Figure 4 - Approximate End-to-End Flow Time (8 Hour Shifts)
The Benefits and Costs of Overstress Testing

by Nahum Meadowsong and Edmond L. Kyser, Cisco Systems

The partnership of design and manufacturing is central to the process of bringing a product to market. The impact of problems in either of these areas can increase exponentially if they go unnoticed until after the product reaches the customer.

Overstress test, using stresses beyond the design limit of the product, is successful at uncovering such faults in both the product design and the manufacturing process and ensures the overall robustness of the product. The benefits of overstress test include the following:

- Rapid design and process maturation.
- Less total engineering time and cost.
- Reduced production and warranty costs.
- Earlier and mature product introduction (yields stabilized).
- Higher mean time between failures (MTBF).
- Reduced manufacturing screening costs.
- Faster corrective action for design and process problems.
- Satisfied customers.

Highly accelerated life test (HALT) is a step-stress-to-fail destruct test that gradually increases the environmental stresses to determine the operational limits and find any design faults. The process is one of test, fail, and corrective action to prevent possible field failures.

HALT is not a compliance test and not limited by component or product specifications. All products are candidates for HALT.

In the case of systems, HALT finds defects in the weakest subsystem. Production should be delayed until HALT results are satisfactory.

Stress Overview

The following stresses, both alone and combined, can identify product weaknesses. When available, each of these stresses should be used in HALT design.

Temperature

Operation under prolonged elevated temperatures can uncover marginal design, bad components, or process problems inherent in the product. Temperature cycling detects weak solder joints, IC package integrity, a temperature coefficient of expansion (TCE) mismatch, and PCB processing and mounting problems, all of which will show up over time once a product is in the field.

Vibration

Vibration is useful for testing poor solder connections and a product’s robustness during shipping. Cold and insufficient solder joints can be stressed to failure with vibration levels that will not harm good connections.

Voltage Margining

Voltage margining can be useful in identifying marginal components and marginal design, especially when used in conjunction with temperature.

Frequency Margining

Frequency margining is not always an option, but if the circuit under test allows for it, it can be useful in identifying marginal components.

Functional Stresses

The most abstract and sophisticated aspect of the HALT design is functional test. The product must endure the combination of environmental and electrical stress while operating at peak processor utilization and bandwidth. Functional test should simulate this worst-case real world as accurately as possible to ensure that no product functionality goes untested.
Hot Step

Begin with two hours at each temperature step, one hour with a high-voltage margin and one hour with a low-voltage margin (Figure 1a).

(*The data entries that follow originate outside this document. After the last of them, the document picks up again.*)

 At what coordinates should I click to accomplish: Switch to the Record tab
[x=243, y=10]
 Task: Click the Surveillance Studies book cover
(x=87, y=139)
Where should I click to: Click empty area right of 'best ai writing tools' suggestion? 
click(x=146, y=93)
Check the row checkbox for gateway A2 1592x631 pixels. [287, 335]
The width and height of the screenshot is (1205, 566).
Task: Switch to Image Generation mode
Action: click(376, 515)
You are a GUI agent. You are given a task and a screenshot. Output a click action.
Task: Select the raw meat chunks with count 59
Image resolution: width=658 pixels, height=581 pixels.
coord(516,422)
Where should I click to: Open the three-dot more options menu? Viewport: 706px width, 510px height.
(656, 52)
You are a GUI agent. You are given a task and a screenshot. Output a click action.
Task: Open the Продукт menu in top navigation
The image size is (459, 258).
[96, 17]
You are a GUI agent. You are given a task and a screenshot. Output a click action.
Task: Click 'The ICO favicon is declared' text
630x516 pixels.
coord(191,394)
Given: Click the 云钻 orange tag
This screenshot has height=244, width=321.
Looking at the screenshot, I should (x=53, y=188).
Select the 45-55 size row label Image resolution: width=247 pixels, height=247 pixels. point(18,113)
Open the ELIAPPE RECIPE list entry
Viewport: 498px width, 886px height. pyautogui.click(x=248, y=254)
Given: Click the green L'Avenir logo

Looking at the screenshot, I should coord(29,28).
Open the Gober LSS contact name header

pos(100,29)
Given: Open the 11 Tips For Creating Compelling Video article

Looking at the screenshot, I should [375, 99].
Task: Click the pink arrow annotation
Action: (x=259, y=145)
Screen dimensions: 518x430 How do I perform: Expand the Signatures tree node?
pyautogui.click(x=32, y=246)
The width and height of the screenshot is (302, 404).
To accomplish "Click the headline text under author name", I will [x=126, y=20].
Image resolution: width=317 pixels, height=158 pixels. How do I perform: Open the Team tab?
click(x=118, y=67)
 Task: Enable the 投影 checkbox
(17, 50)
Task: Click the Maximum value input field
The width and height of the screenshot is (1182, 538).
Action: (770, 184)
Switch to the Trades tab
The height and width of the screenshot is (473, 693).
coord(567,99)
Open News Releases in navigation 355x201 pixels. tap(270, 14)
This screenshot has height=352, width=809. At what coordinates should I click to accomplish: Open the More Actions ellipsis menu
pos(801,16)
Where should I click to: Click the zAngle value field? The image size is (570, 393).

Power cycle after each temperature step. The first step is 60°C, and the last meaningful step is 90°C. The temperature may continue to be stepped; however, failures become less and less meaningful after a certain temperature. The point of diminishing returns is around 90°C.

Cold Step

This is similar to the hot step (Figure 1b). The first step is at -10°C, and last meaningful step is -40°C.

Vibration

Vibration is stepped 5 grms/h until the maximum capabilities of the vibration table are reached (Figure 1c). For the QualMark OVS4 Chambers, the value is 60 grms. Accelerometers should be used to determine the amount of vibration incident on the UUT. Generally, and especially when the UUT is part of a larger system, only a fraction of the table vibration is transmitted to the test subject.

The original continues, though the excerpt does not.